In which a writer learns from the dreck in the draft.

This week, while revising a 1,000 word personal essay, I dropped the pages of the first draft on the floor and did a double take when they scattered, when I noticed something kind of odd. On each page, in at least two places, I'd drawn a straight line through the final line of a paragraph; over the five pages, that amounted to about 10 paragraphs where I'd deleted the last sentence.

What was going on here?

Twice before on the blog I've written about writing past the ending of a piece, and how I've occasionally find the real ending by lopping off the last sentence or even paragraph. But this was something else. Here, the deletions came throughout the piece.

I sat down to reread the draft I'd just edited to see what was going on. I found that those paragraph-ending sentences either: just didn't fit, or were clever but really not important, or were interesting but belonged in another future piece. A few made me wince because I'd already made the same point a few sentences back, but obviously wasn't confident enough in my own prose.

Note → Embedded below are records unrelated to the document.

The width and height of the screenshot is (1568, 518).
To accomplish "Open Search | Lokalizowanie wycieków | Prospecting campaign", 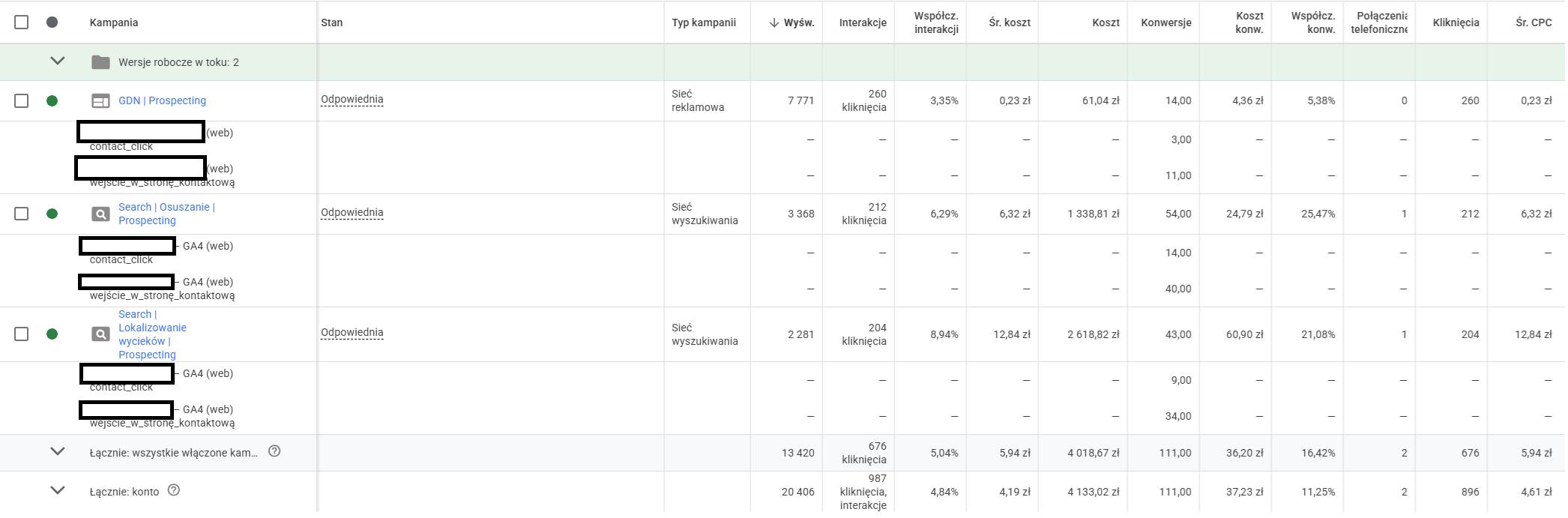I will 152,334.
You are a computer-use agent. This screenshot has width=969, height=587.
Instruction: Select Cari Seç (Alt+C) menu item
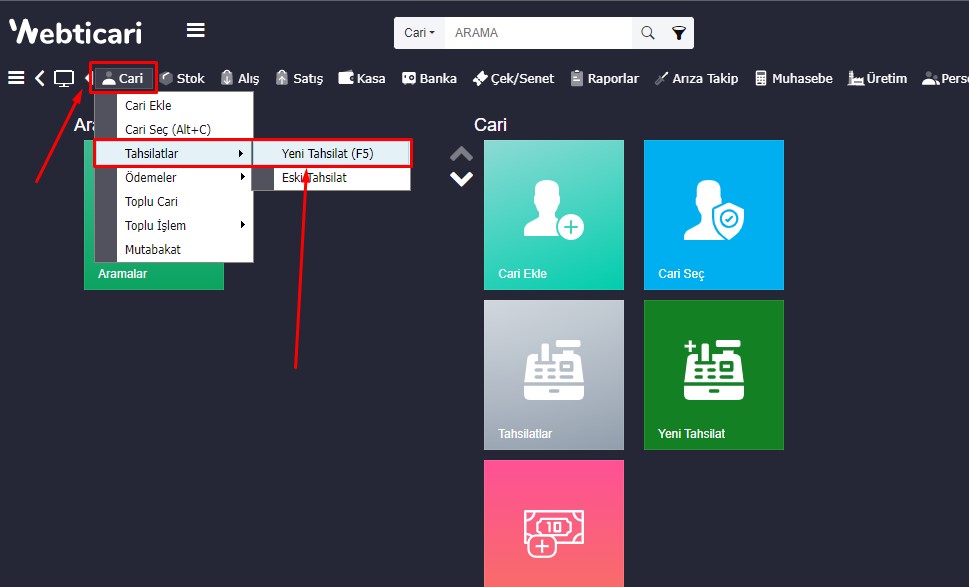[167, 129]
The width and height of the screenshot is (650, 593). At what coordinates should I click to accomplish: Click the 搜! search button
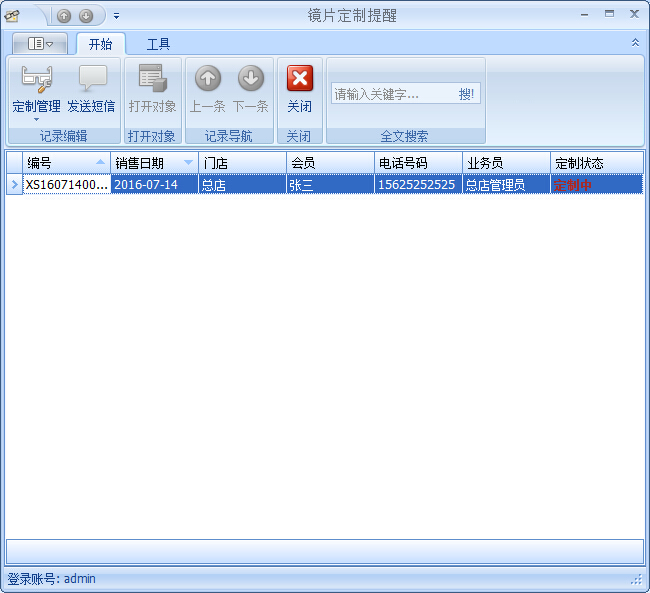pyautogui.click(x=468, y=94)
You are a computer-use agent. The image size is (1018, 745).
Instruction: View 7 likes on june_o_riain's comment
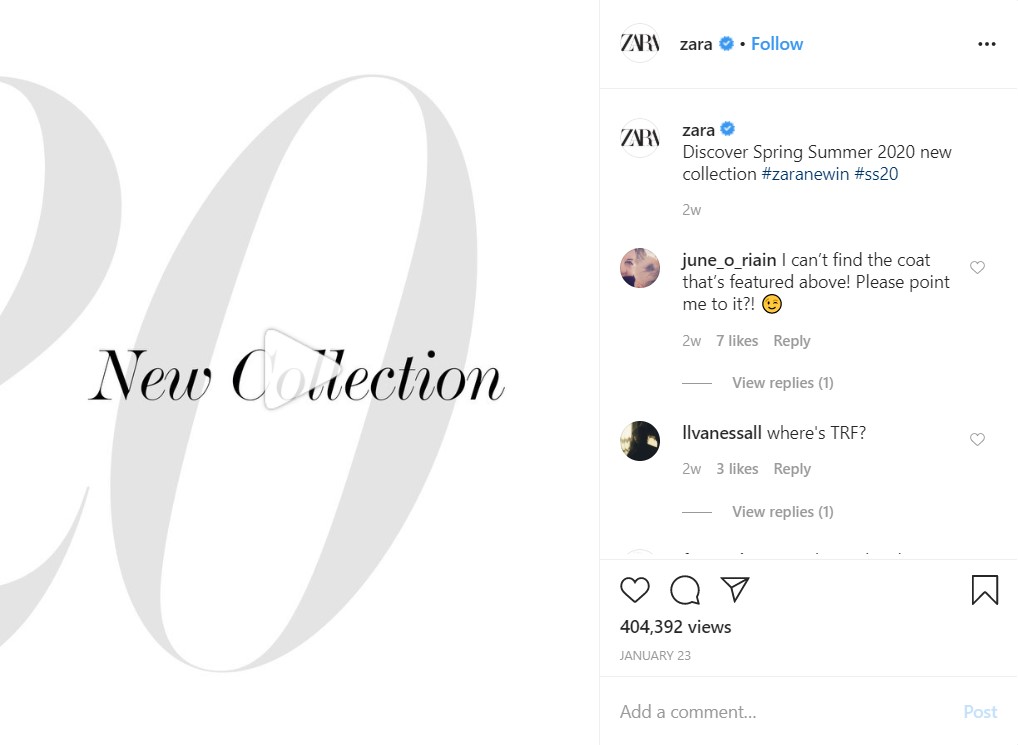737,341
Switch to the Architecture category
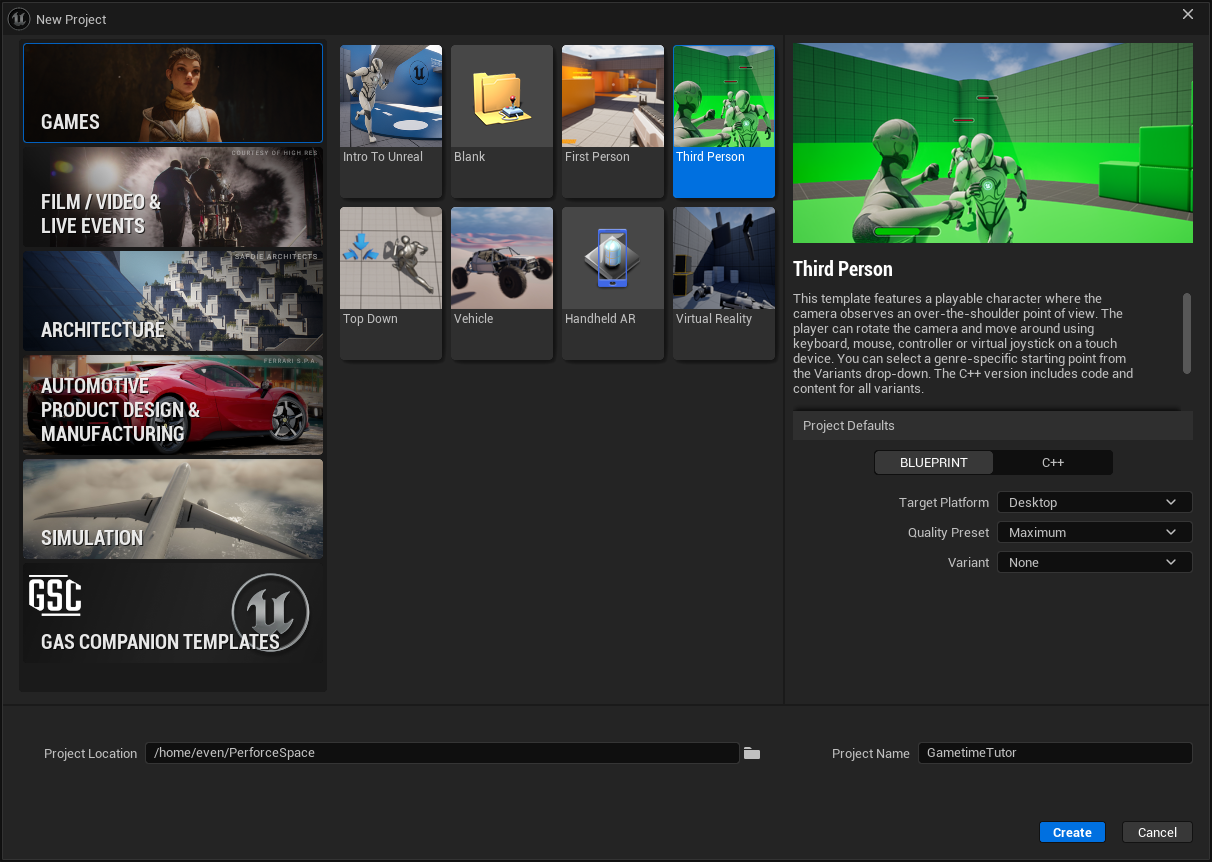This screenshot has height=862, width=1212. [173, 301]
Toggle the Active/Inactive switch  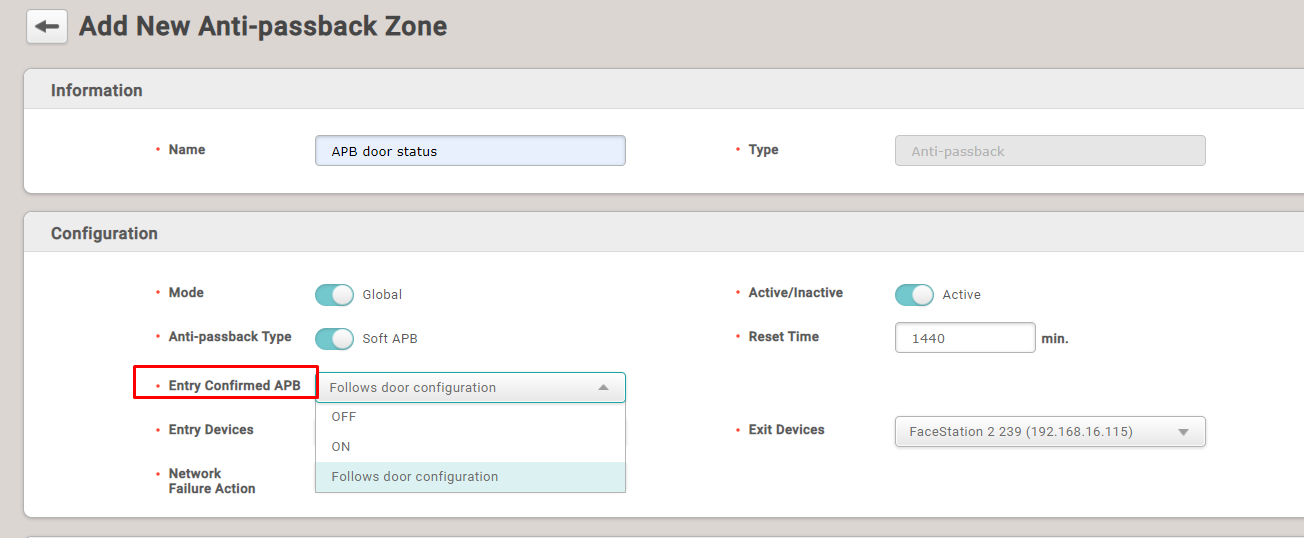[914, 295]
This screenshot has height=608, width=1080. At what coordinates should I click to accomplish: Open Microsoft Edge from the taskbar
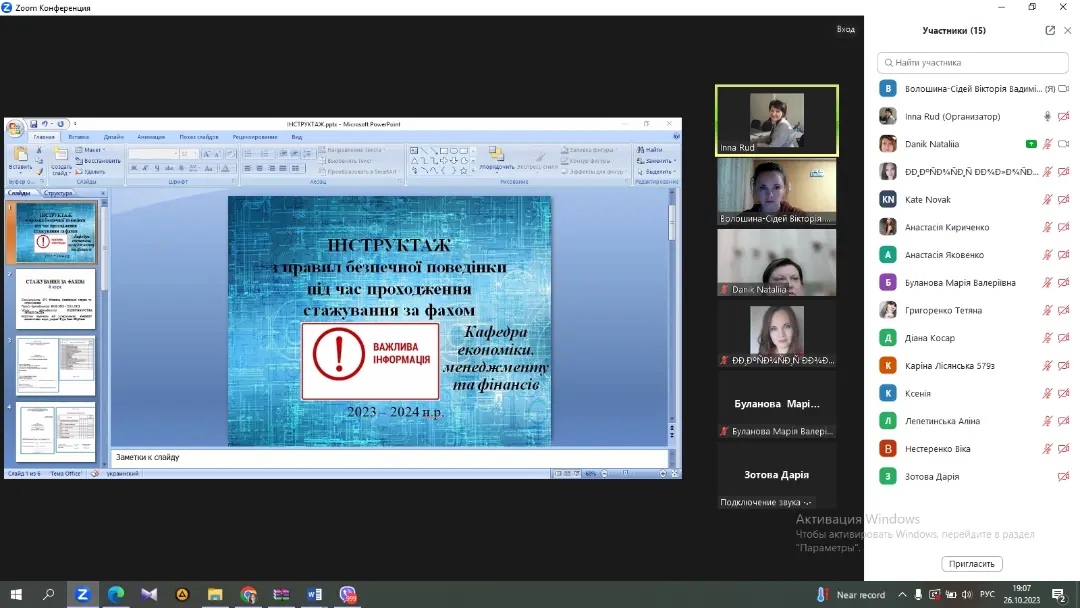115,594
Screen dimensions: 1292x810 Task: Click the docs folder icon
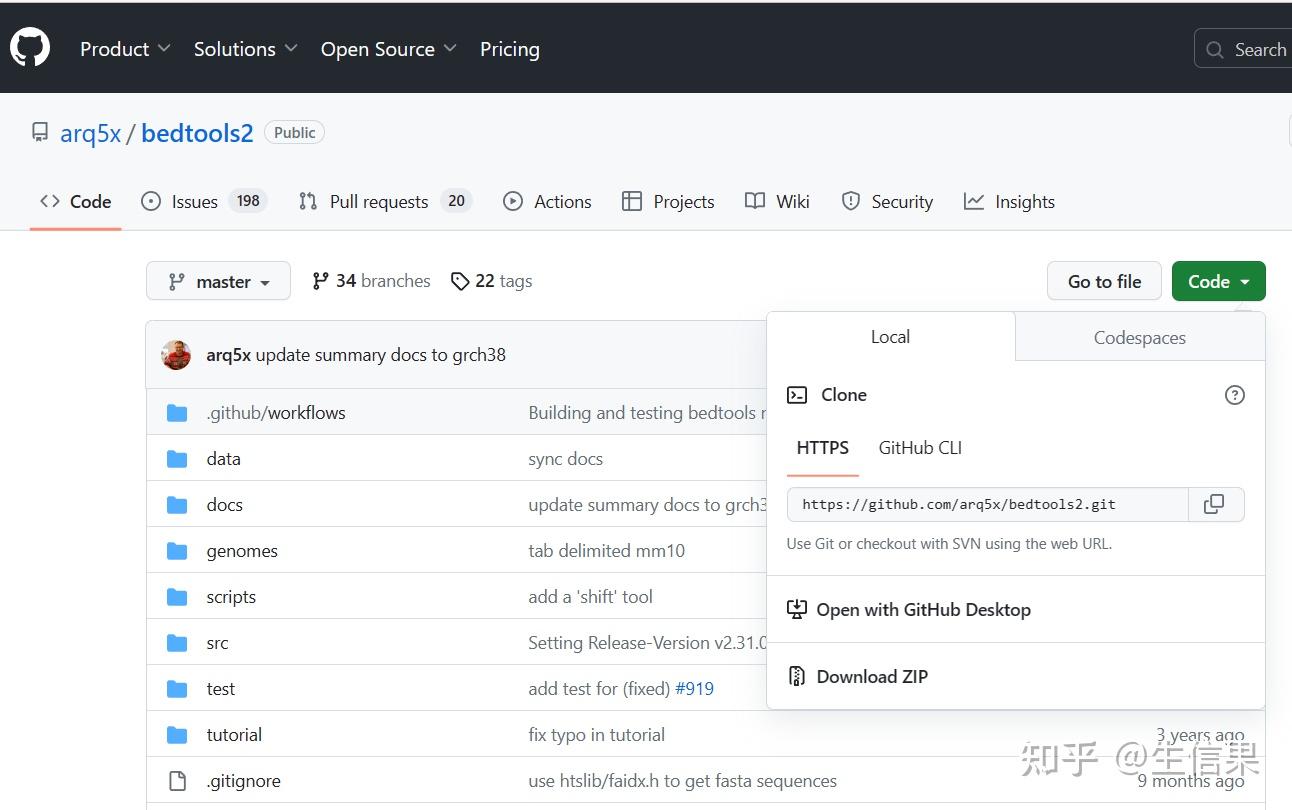[x=177, y=505]
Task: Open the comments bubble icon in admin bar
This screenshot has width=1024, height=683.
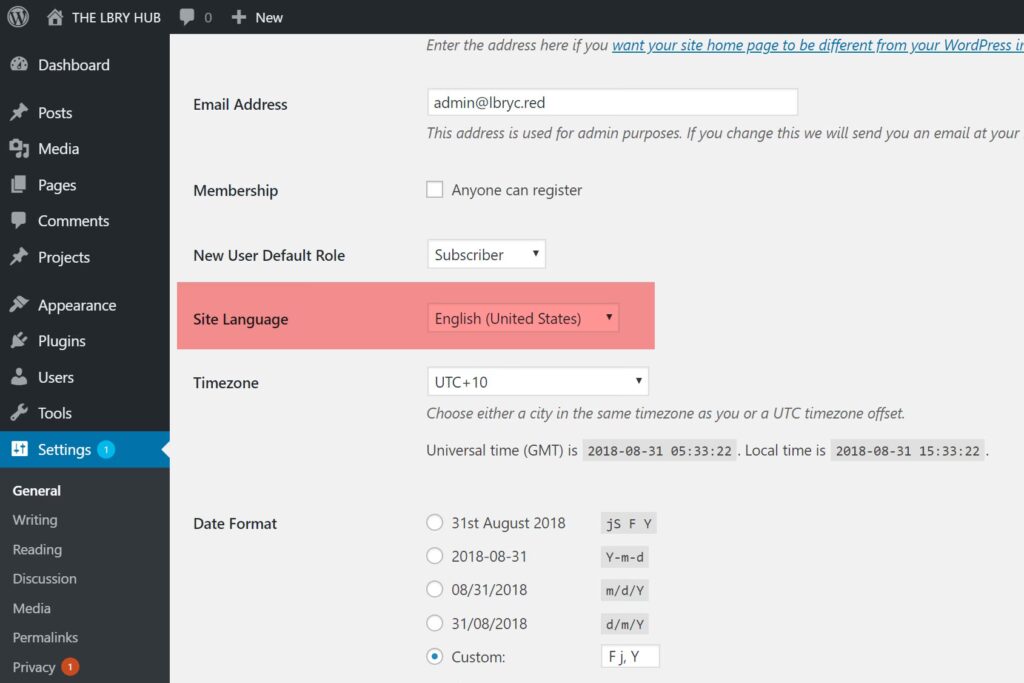Action: tap(187, 17)
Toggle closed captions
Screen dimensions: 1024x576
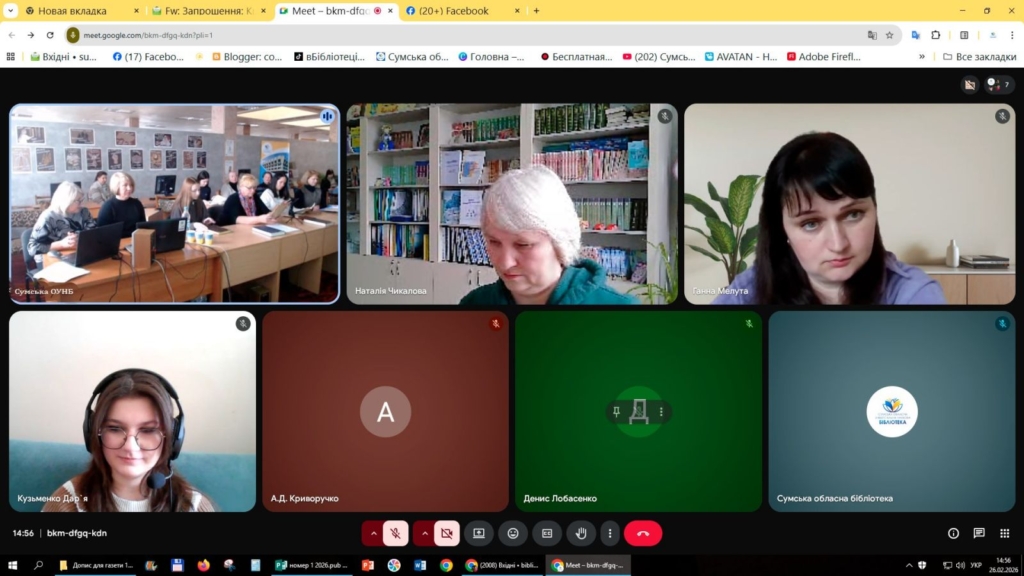pyautogui.click(x=547, y=534)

Only two of those chopped-off sentences were placed elsewhere within the essay.

As I thought about how the piece had developed both in terms of the idea (which came to me in a bit of an OMG flash), and the urgency of meeting a tighter than usual deadline, I realized I had compressed some writing steps, heading straight from idea flash to first draft, without any of the usual thinking/prewriting/planning/mind dump I like to employ before that official first draft.

That's not always a bad thing, and for short pieces like that, it happens frequently when an idea and the narrative arc and most of the words all collide almost simultaneously, and my brain screams for me to get it on the page immediately.

The essay was completed, submitted, accepted.

But the experience made me wonder what other writing-revising-editing patterns I may be missing, and reminded me of the value of keeping older drafts and occasionally looking back over them to see what I might learn.

1 comment:

kate hopper said...

So fascinating. I'm going to send this link to my students--we've been discussing revision and the importance of keeping copies of older drafts. Perfect timing!